TASK INSTRUCTIONS: Every line from the one with "Given: Click the Brand Size column header" through the end of the entries below should be written out exactly; the pictures should not.

• • •

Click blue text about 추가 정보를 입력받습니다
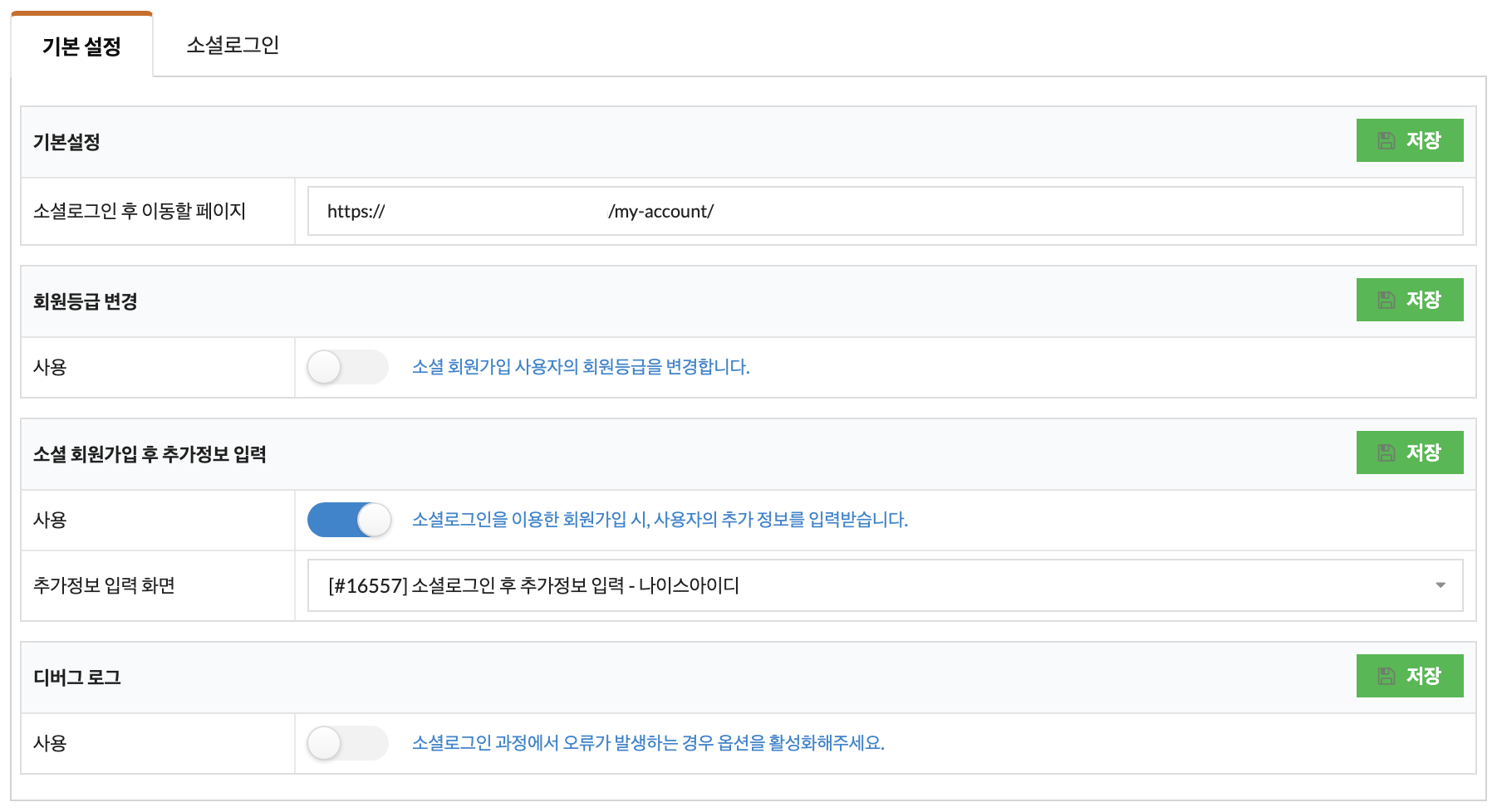 (660, 520)
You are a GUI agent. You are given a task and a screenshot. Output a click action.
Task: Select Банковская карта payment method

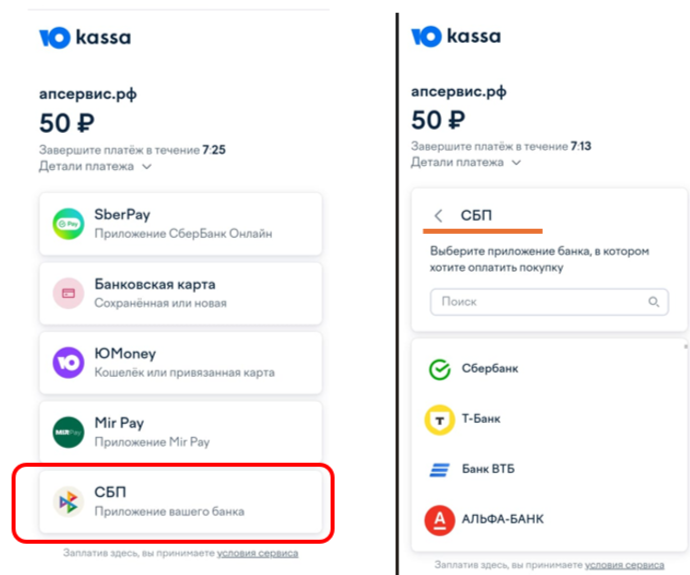[181, 293]
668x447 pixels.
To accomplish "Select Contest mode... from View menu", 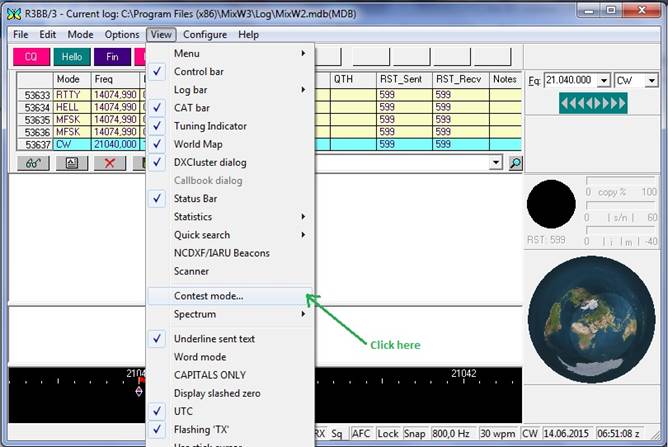I will coord(208,296).
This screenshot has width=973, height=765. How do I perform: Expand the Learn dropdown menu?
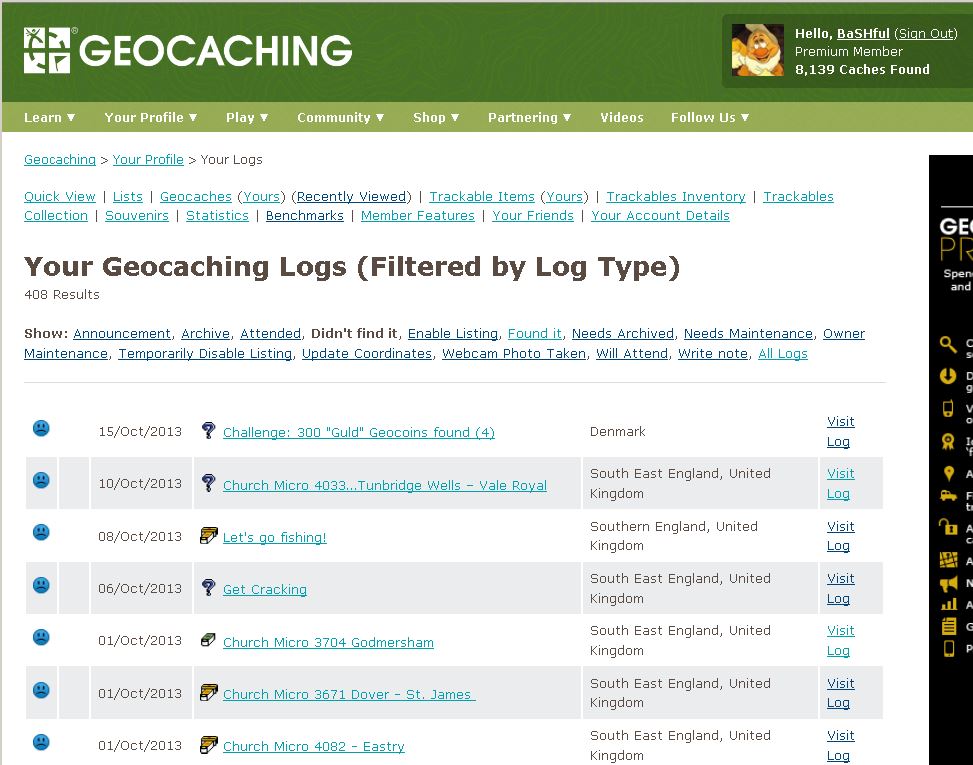point(50,117)
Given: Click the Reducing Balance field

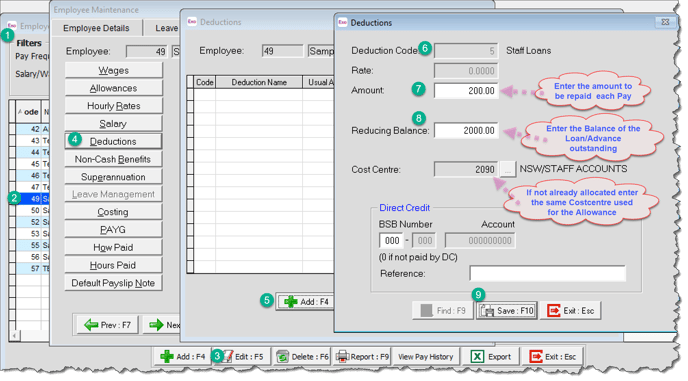Looking at the screenshot, I should click(466, 131).
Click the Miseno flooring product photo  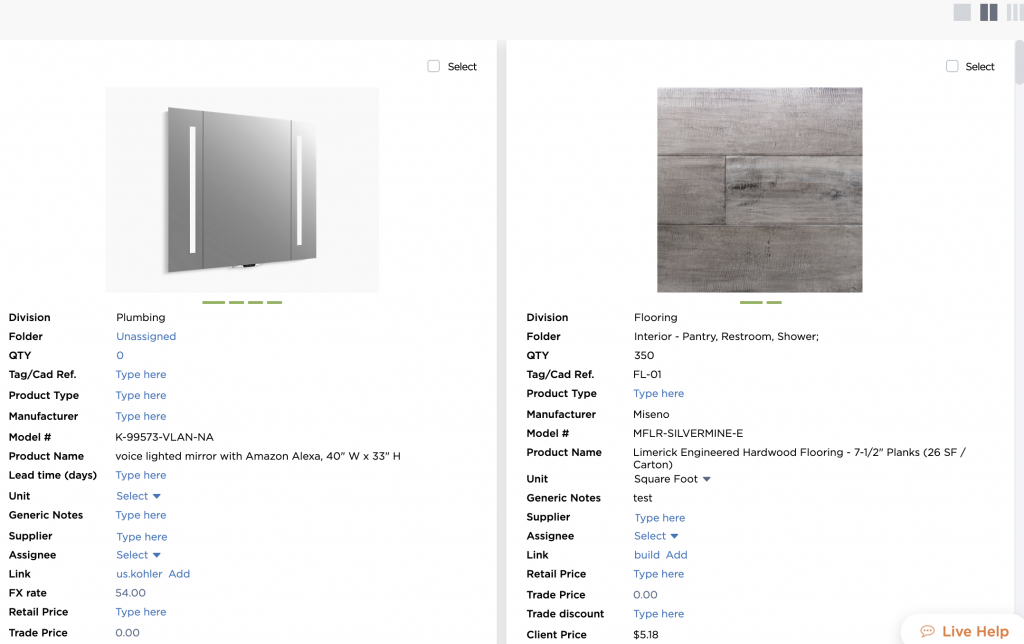pos(759,189)
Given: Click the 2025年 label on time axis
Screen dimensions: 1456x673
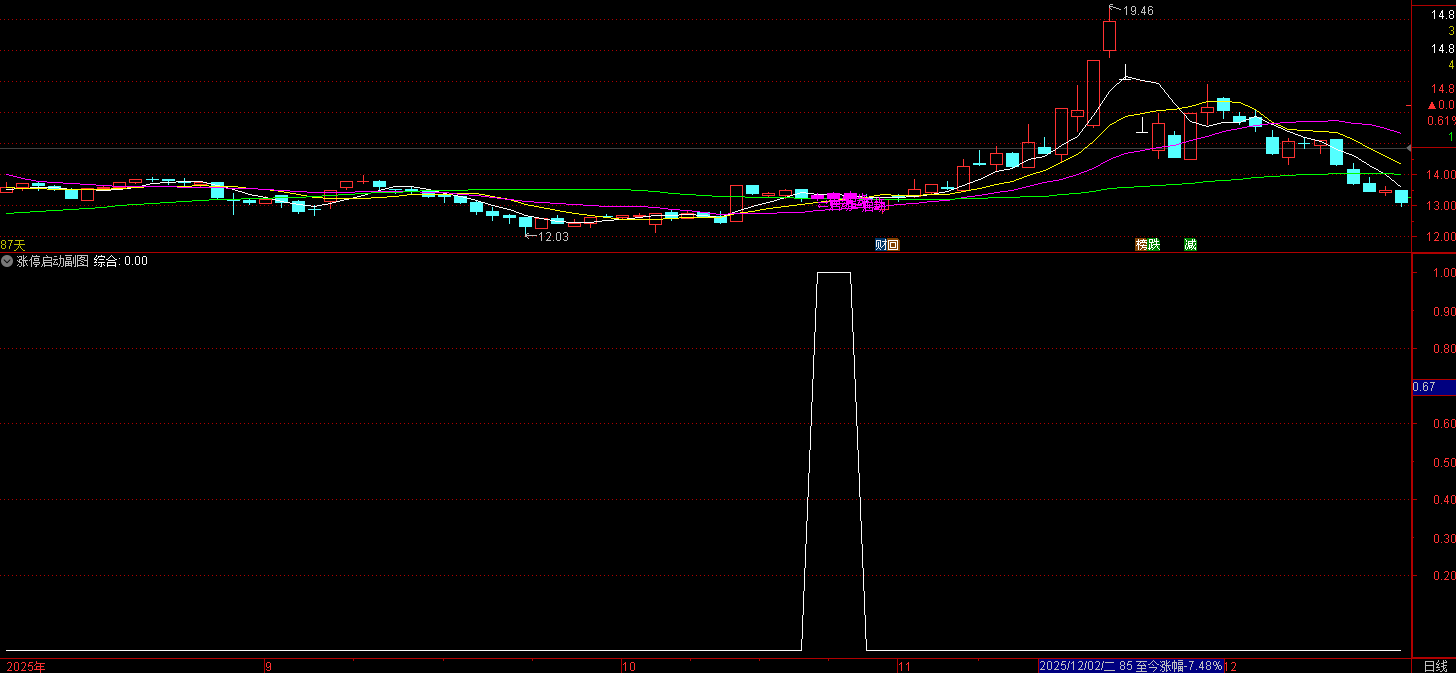Looking at the screenshot, I should (26, 666).
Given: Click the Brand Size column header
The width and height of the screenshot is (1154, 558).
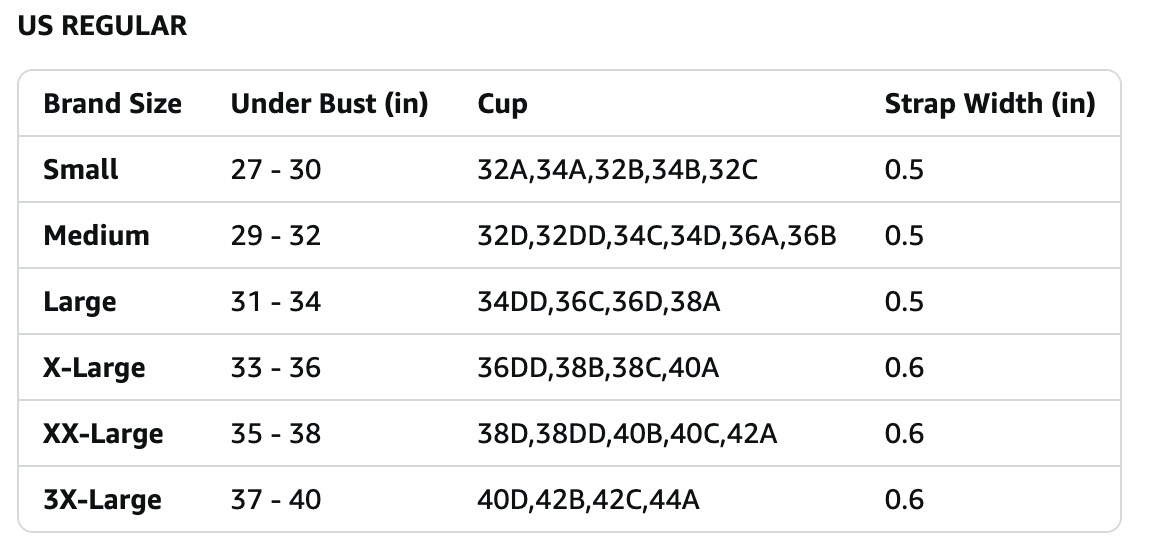Looking at the screenshot, I should click(x=112, y=104).
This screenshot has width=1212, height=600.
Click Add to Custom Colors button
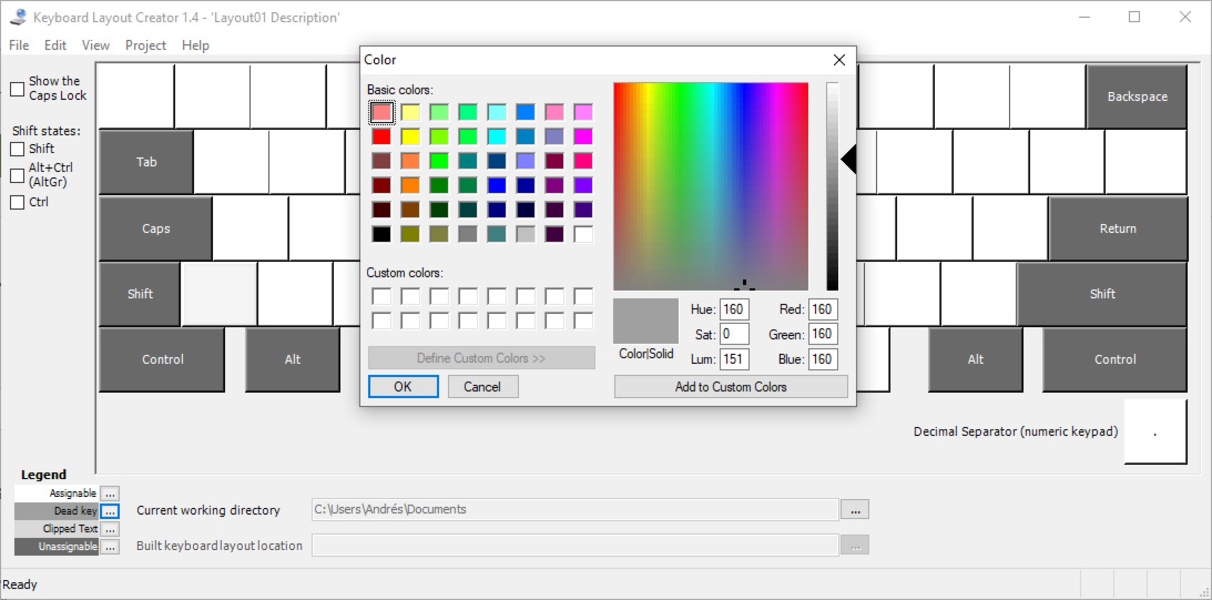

• • •

OUTPUT FOR THIS TASK:
Given: Click the Brand Size column header
The width and height of the screenshot is (1154, 558).
Looking at the screenshot, I should click(x=112, y=104).
This screenshot has width=1212, height=600.
Click Add to Custom Colors button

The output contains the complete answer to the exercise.